In my time with SOAR, I led two projects aimed at developing a mechanical air brake system to actively control the peak altitude of a rocket during flight. The first air brake system development I led was part of SOAR's 2025 IREC project, PAX 1, with a project goal of developing a 6-inch rocket air brake system to help the launch vehicle accurately hit a target altitude of 10,000 feet.
The second air brake system I developed was designed entirely by myself. This new system was designed to fit inside a 3-inch rocket and would allow rapid test flights to tune student-developed altitude control algorithms. This project would reduce the cost associated with software testing by 95% while still providing real flight conditions similar to scaled-up systems.

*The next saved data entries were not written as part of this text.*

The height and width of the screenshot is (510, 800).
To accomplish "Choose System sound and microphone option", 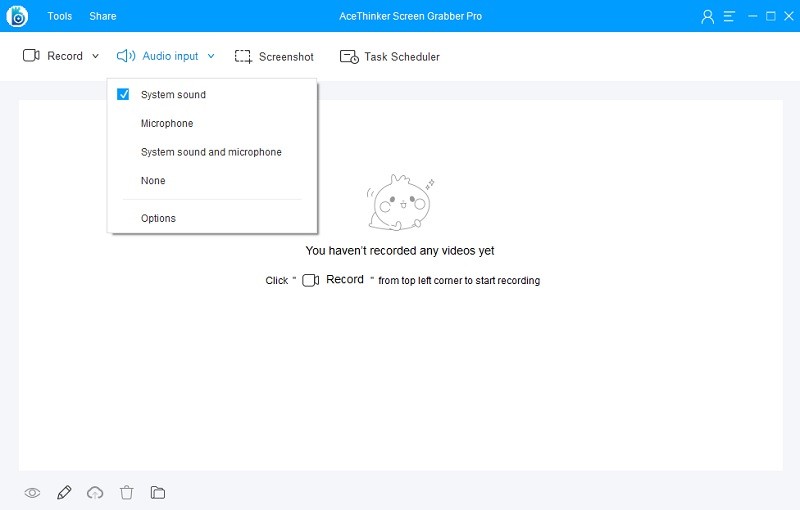I will click(211, 152).
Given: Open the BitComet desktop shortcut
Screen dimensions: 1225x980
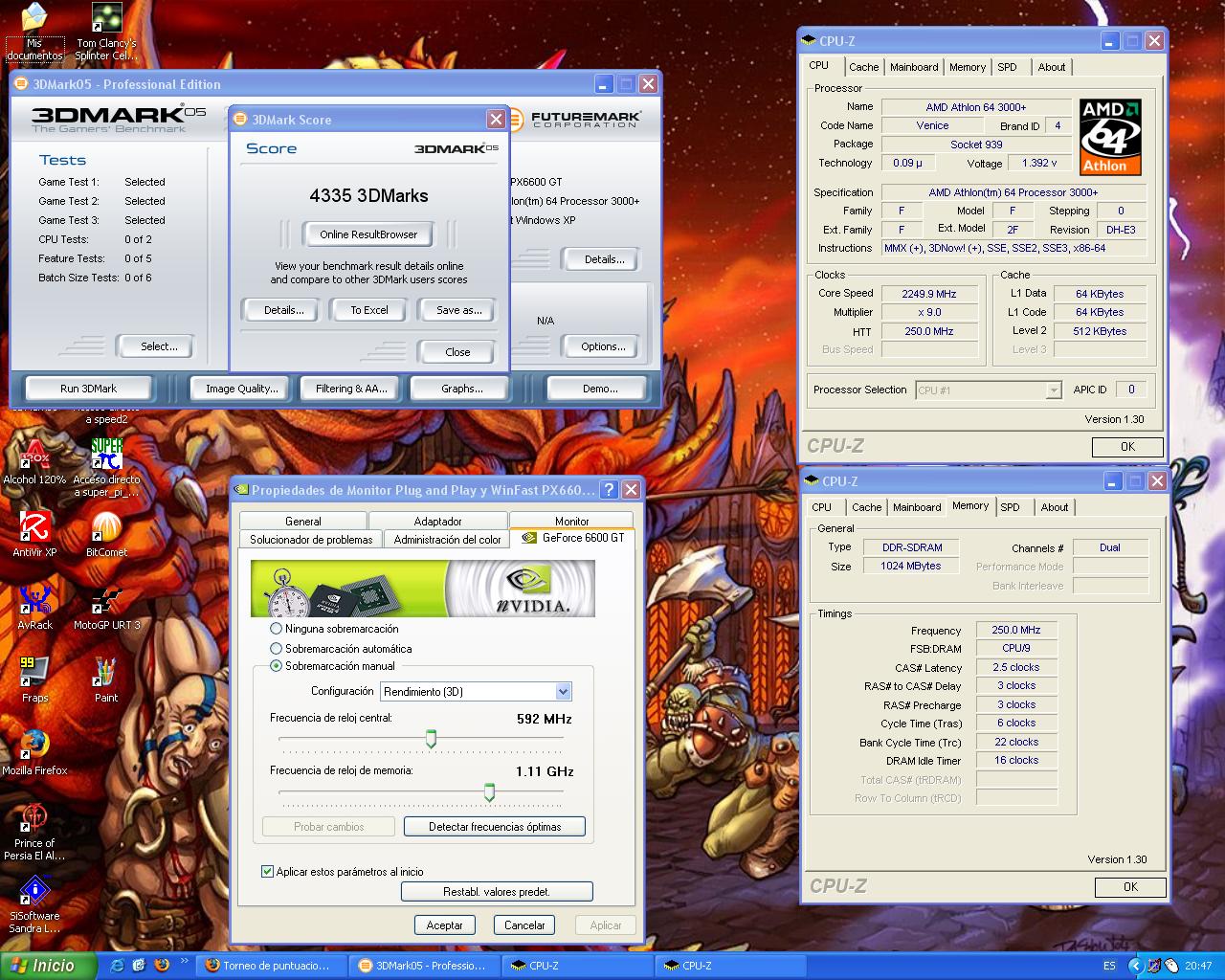Looking at the screenshot, I should coord(106,528).
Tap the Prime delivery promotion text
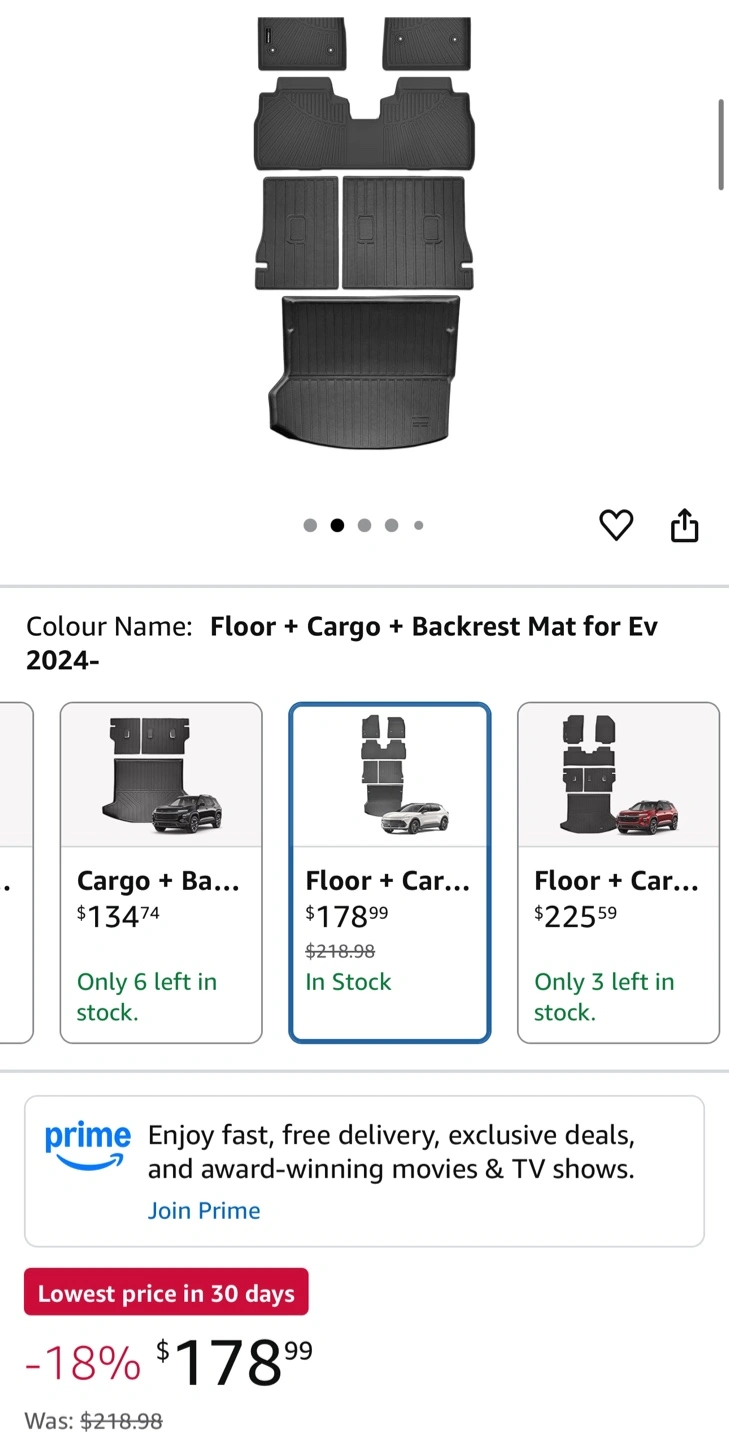Screen dimensions: 729x1440 click(391, 1152)
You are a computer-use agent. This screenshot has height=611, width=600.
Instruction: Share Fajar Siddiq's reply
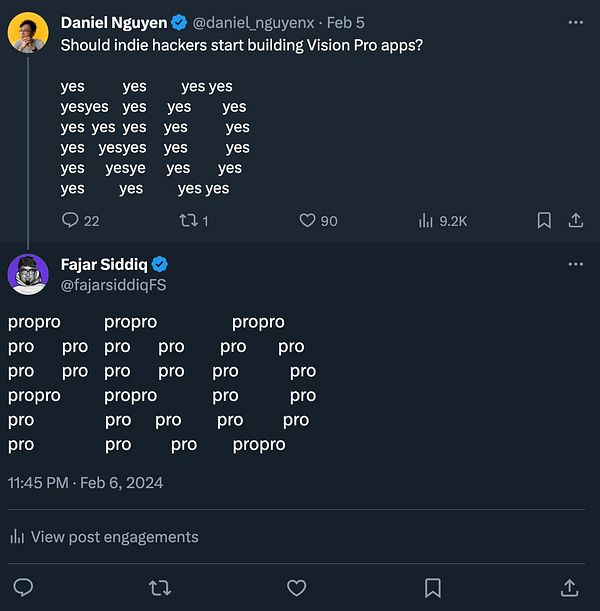569,587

3-inch Rocket Air Brake System
The last SOAR project that I have undertaken is the design and manufacturing of a 3-inch rocket equipped with an air brake system for active altitude control. This rocket's intended mission intended to allow testing of a new air brake control system on a low-stakes, and relatively low-power fight (H & I impulse class motors).

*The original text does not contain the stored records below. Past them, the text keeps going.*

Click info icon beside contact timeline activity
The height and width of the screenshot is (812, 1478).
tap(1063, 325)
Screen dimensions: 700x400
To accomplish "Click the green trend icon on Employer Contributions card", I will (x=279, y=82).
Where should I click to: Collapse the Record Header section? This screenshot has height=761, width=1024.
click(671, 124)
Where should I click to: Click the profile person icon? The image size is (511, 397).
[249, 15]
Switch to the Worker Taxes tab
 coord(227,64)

With this 3-inch rocket and air brake hardware, test flights for controls system software can be done with 95% less cost and faster turnaround times.
6-inch Rocket Air Brake System
I led the creation of an air brake system for altitude control on PAX 1. I led a small team to develop a model, 3D-printed prototypes, and a final design. To save costs and reduce manufacturing lead times, I modified the design to simplify it without impacting functionality. My design allowed a majority of the parts to be water jet-cut, 3D printed, or off-the-shelf.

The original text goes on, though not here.